Short problem 1: In the passage on the Pundarika text below, rewrite the paragraph beginning "The qualificatory 'kṣetrajña'" as a short list that keeps its main facts.

Selection:
━━━━━━━━━━━━━━━━

For example, the expressions puritthimāto vā disāto agato, dakkhiņāto vā disato agato... etc. (Acäränga I. 1. 1/1) may be compared with the wordings for the four directions from which the four purusas came, namely puritthimāto disāto anudisāto vā āgamma of our text I. 1. 643.
The qualificatory 'kṣetrajña' and 'kusala' in vs. 3 (I, 6. 354) figuring in the texts of the earliest ägamas also occur in the earlier part of the Pundarika text. These terms virtually disappear in the agamas of the middle phase. The author of this bhāṣya-like part is thus not only later since his vyākhyāna or exposition is faulty; it is also clear that he did not belong to the direct agamika-tradition of this text.
What the Yapaniya commentator Aparajita in his Vijayodaya-țīkā (c. early 9th cent. A.D.) on the Aradhana of Sivarya (c. 5th-6th cent. A.D.) cites of Pundarika-dhyayana is somewhat paralleled in this third stratum. (Cf. Muni Jambüvijaya, "Introduction", p. 32). The version of the canon that the Yapaniyas had must date prior to A.D. 363 at which the Mathura Synod was convened and hence the one that existed before the date of the Botika schism, which took place some date in the first half of the 2nd cent. A.D. (I am discussing this problem of the concerned chronology elsewhere. Under the circumstances, the Yapaniya version of the "Pundarika adhyayana" must belong to a date prior to c. A.D. 200; hence the third stratum of the Pundarika-adhyayana of the Sutrakṛtānga II was compiled at a date seemingly earlier than c. A.D. 200.)
Aparajita sūri, too, in his Vijayodaya-ikā, refers to the Pundarika and the Mahapuṇḍarika texts. Still earlier, it appears in the Varanga-carita of Jață Simhanandi (who probably was Yapaniya c. A.D. 675). (If I have remembered correctly, these also figure in the list given by Pujyapāda Devanandi in his commentary, the Sarvärthasiddhi, [c. A.D. 650] on the Tattvärtha-sutra.) It is possible that, in the present Pundarika text within the Sūtrakṛtanga, the later part was the above-noted Mahapundarika, a late agamic work originally separate from Pundarika, but derivatively dependent on it. It is merged with as the extension of the original and archaic Pundarika section in the available Pundarika-adhyayana.
Cf. the discussion by Pt. Dalsukh Malvania, "Prastāvanā" (Hindi), Jaina Sahitya kā Bṛhad Itihasa, pt. 1, Varanasi, 1966, p. 38.

━━━━━━━━━━━━━━━━

Provided material:
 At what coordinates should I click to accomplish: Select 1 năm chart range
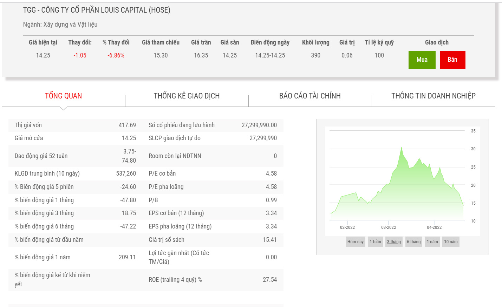tap(432, 242)
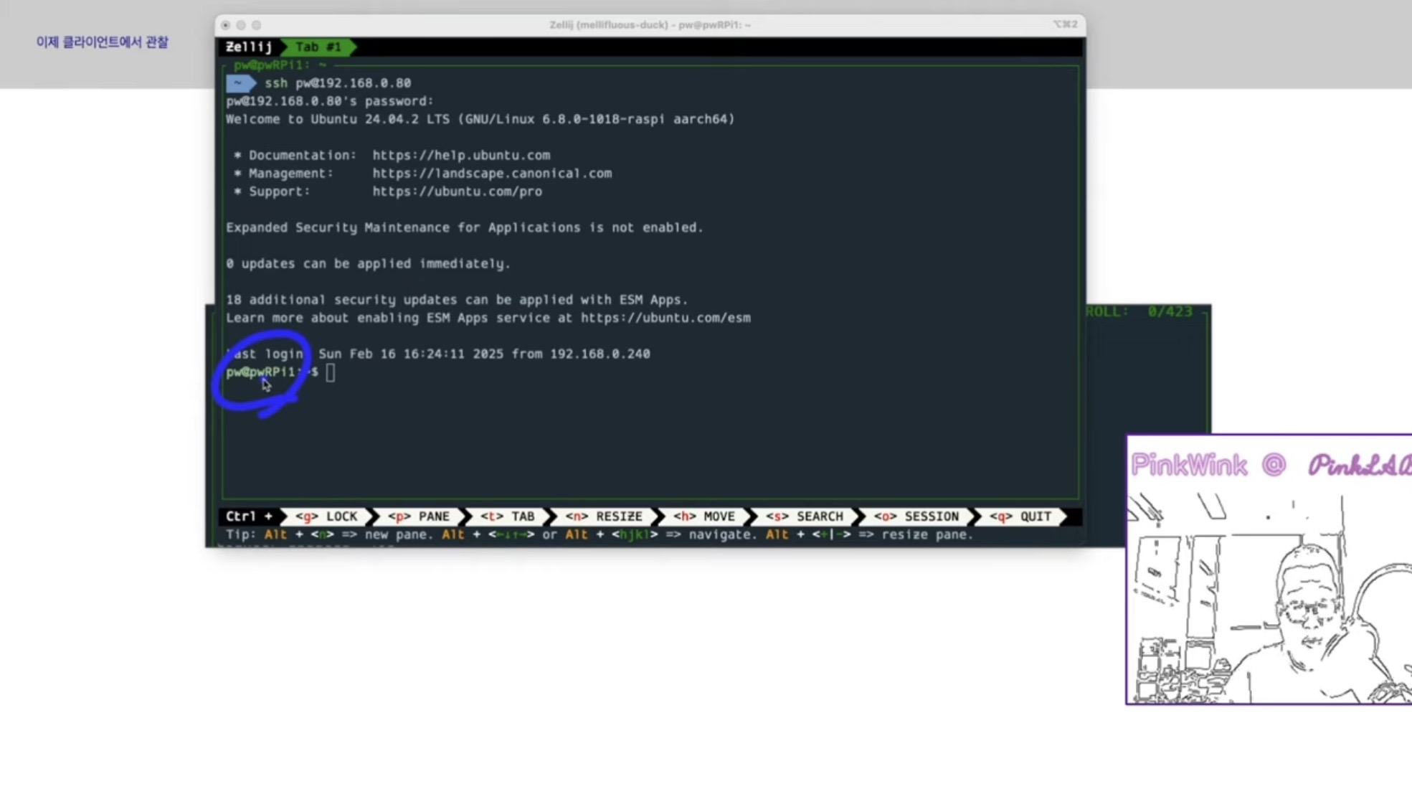Click the Korean caption text at top left
Viewport: 1412px width, 807px height.
click(102, 42)
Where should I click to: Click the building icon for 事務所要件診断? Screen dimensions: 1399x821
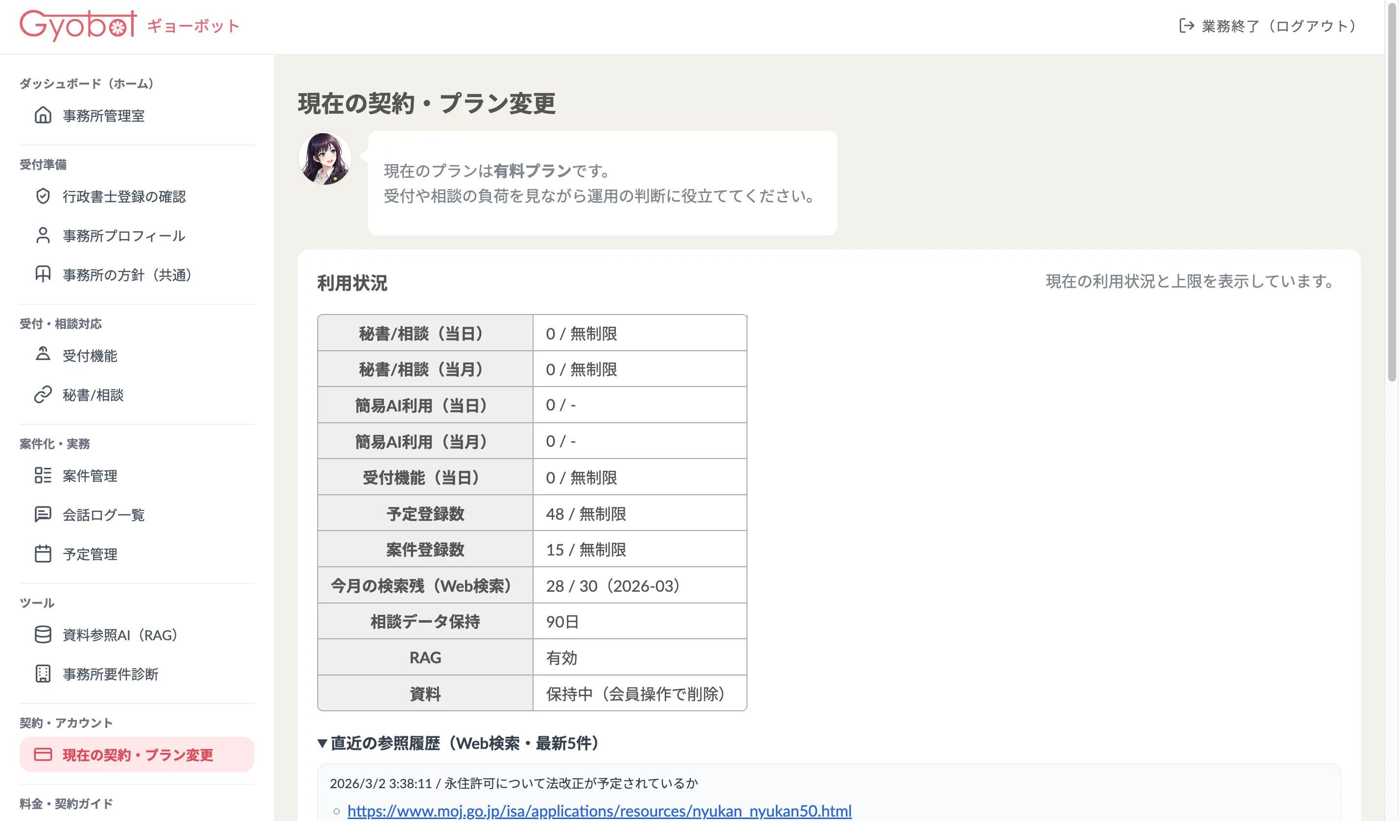43,673
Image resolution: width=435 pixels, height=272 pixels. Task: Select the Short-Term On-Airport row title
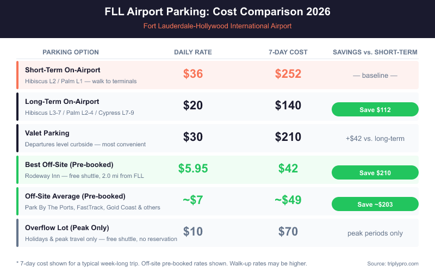(63, 70)
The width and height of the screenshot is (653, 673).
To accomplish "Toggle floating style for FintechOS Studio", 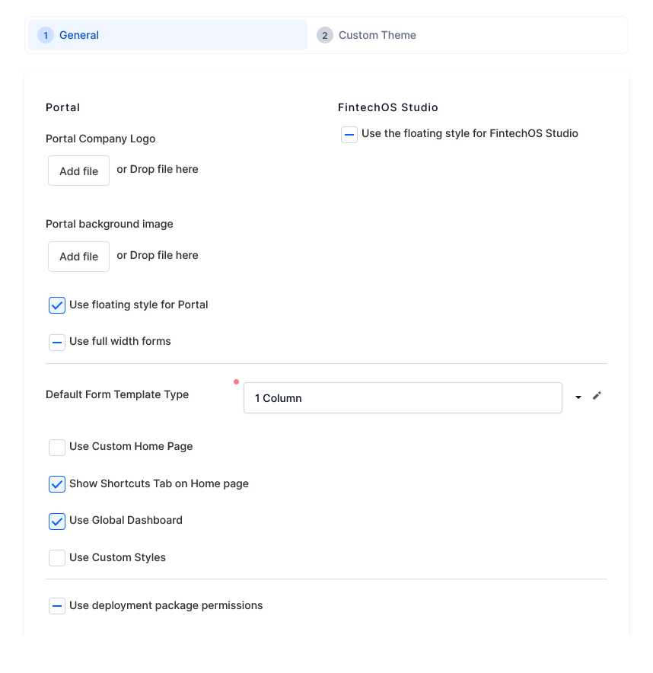I will point(349,135).
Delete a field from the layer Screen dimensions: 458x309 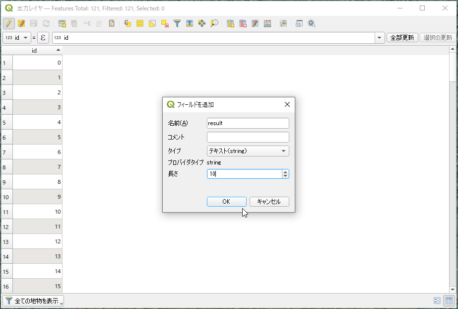243,23
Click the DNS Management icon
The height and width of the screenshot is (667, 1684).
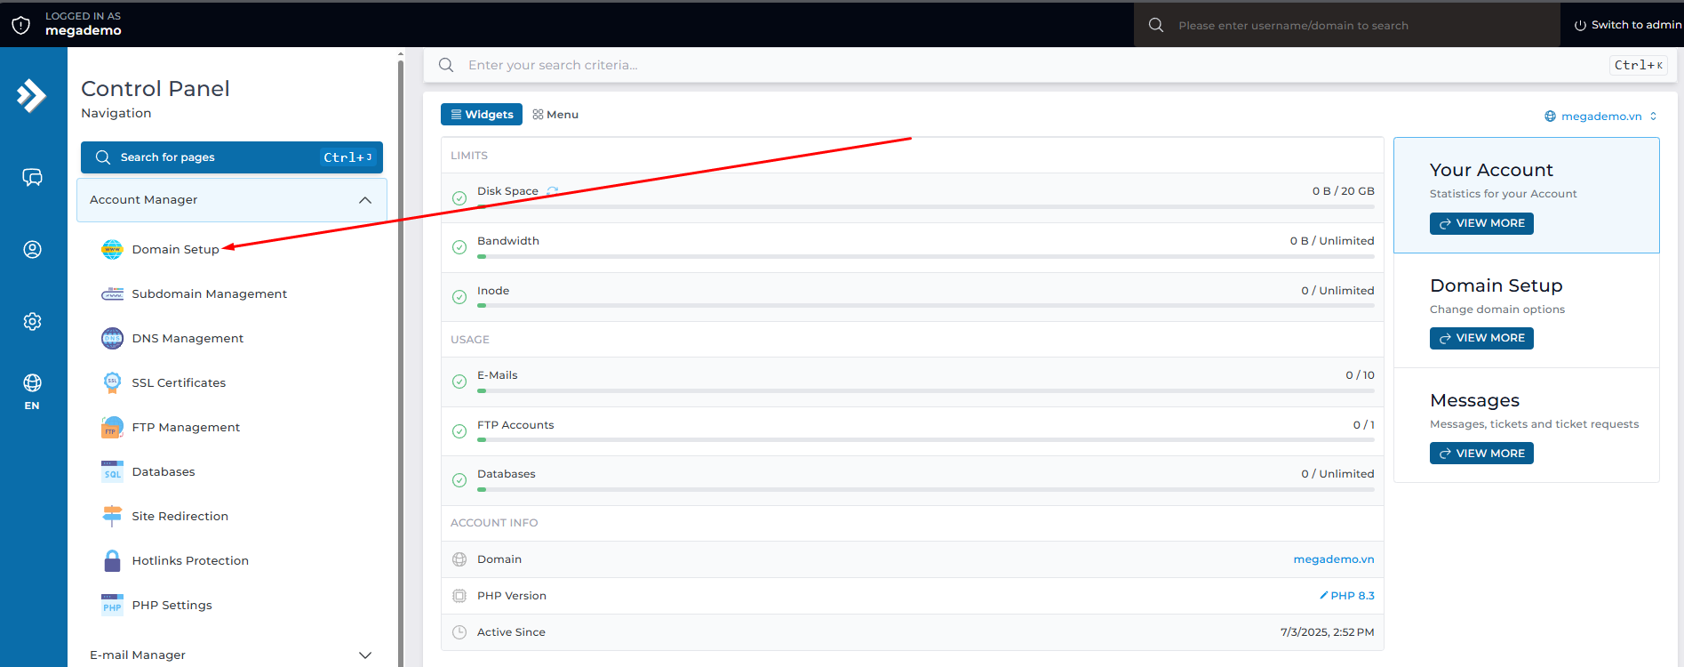click(112, 338)
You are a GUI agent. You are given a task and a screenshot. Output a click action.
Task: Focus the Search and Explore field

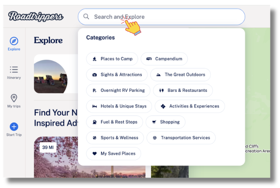click(x=168, y=17)
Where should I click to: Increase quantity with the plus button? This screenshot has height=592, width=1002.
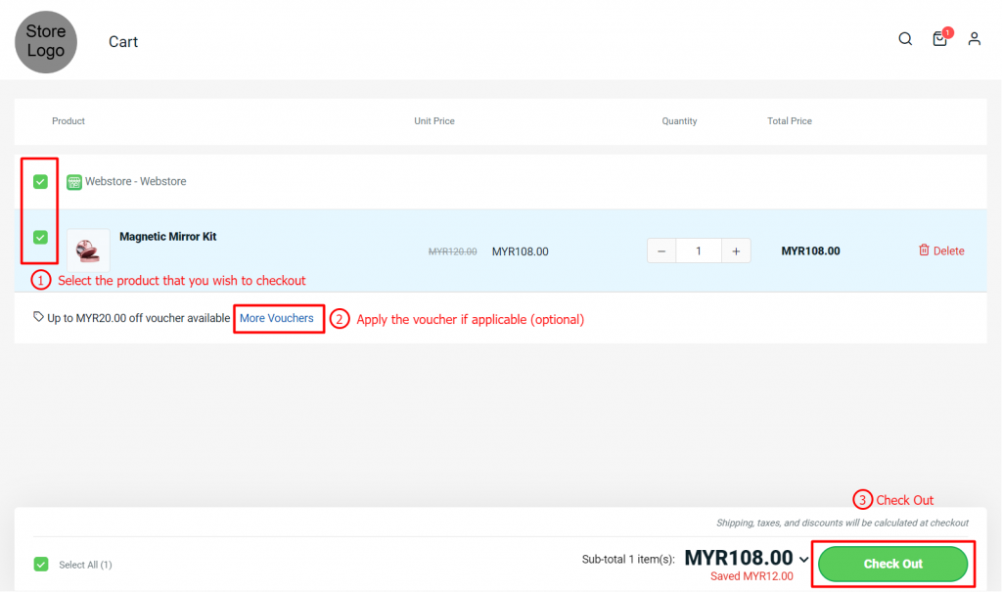point(736,251)
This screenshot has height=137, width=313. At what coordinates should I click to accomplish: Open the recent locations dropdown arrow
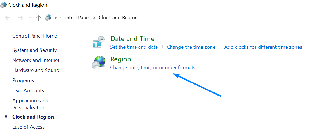coord(30,18)
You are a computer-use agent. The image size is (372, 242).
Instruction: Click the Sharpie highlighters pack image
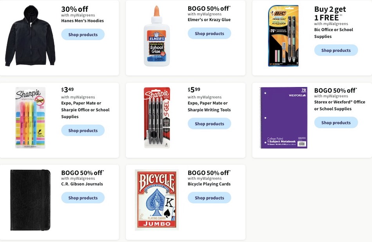30,117
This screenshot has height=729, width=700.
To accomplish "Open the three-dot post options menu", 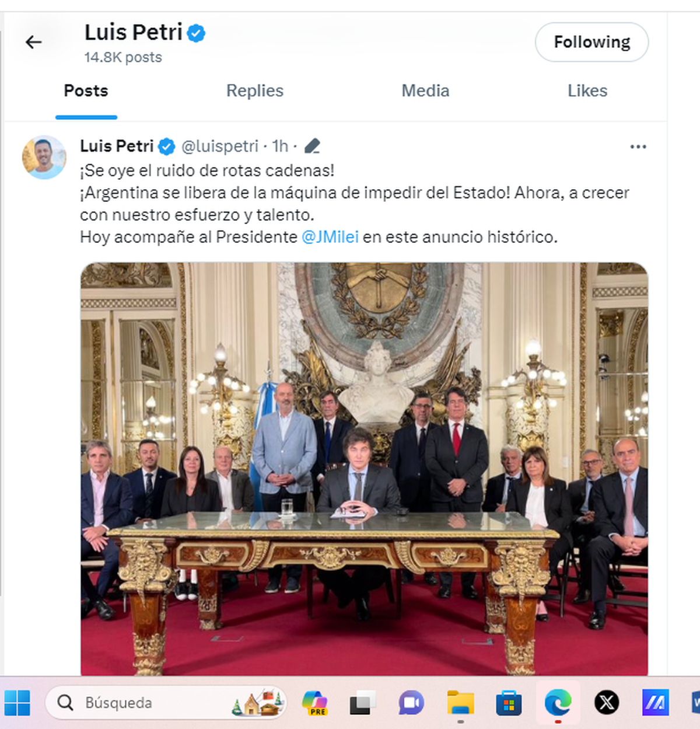I will tap(638, 147).
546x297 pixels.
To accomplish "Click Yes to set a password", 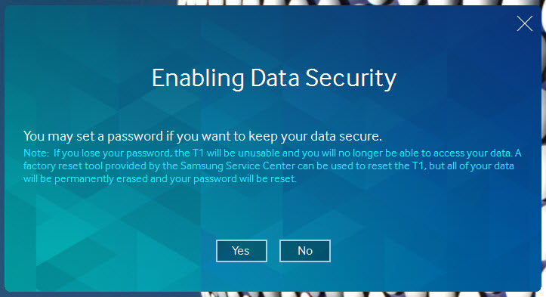I will [242, 251].
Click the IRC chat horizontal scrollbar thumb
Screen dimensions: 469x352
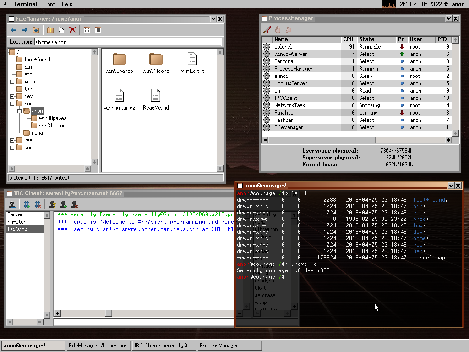(109, 314)
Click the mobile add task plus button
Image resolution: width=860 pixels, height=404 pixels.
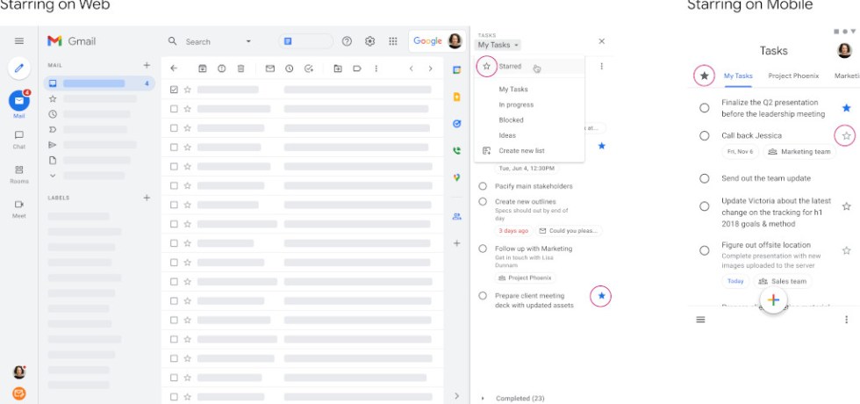[772, 300]
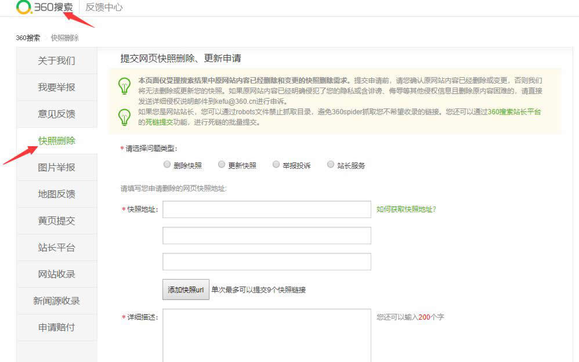
Task: Choose the 站长服务 option
Action: (331, 164)
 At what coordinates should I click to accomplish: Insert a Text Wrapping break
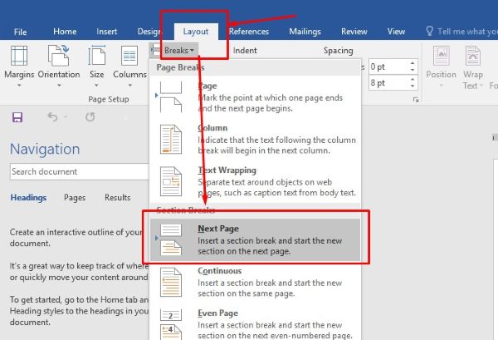coord(256,180)
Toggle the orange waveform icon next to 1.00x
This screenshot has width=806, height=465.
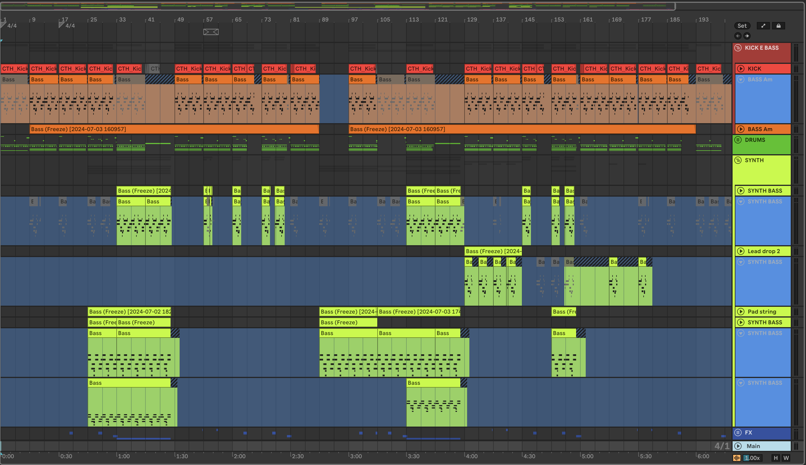[x=736, y=458]
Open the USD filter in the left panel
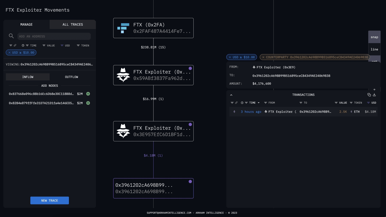The height and width of the screenshot is (217, 386). pos(66,45)
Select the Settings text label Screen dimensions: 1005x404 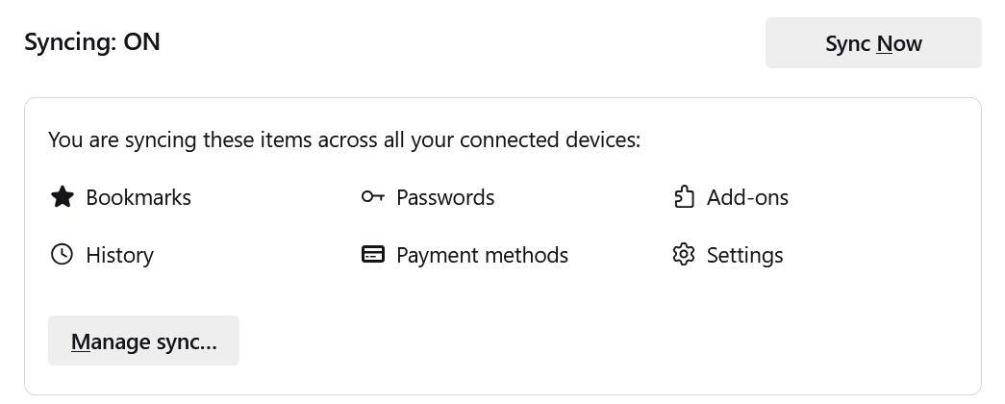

━━━━━━━━━━━━━━━━

Short problem 2: Reproduce the records from the line with "Toggle the orange waveform icon next to 1.00x" through the end of the records, and leave out the pictures.

Written answer 1:
- The qualifying terms 'kṣetrajña' and 'kusala' in vs. 3 (I, 6. 354) appear in the earliest ägamas and also in the earlier part of the Pundarika text.
- These terms virtually disappear in the agamas of the middle phase.
- The author of the bhāṣya-like part is later, because his exposition is faulty.
- He also did not belong to the direct agamika-tradition of this text.

Written answer 2:
Toggle the orange waveform icon next to 1.00x
This screenshot has width=806, height=465.
[x=736, y=458]
Open the USD filter in the left panel
The height and width of the screenshot is (217, 386). pos(66,45)
Select the Settings text label Screen dimensions: 1005x404 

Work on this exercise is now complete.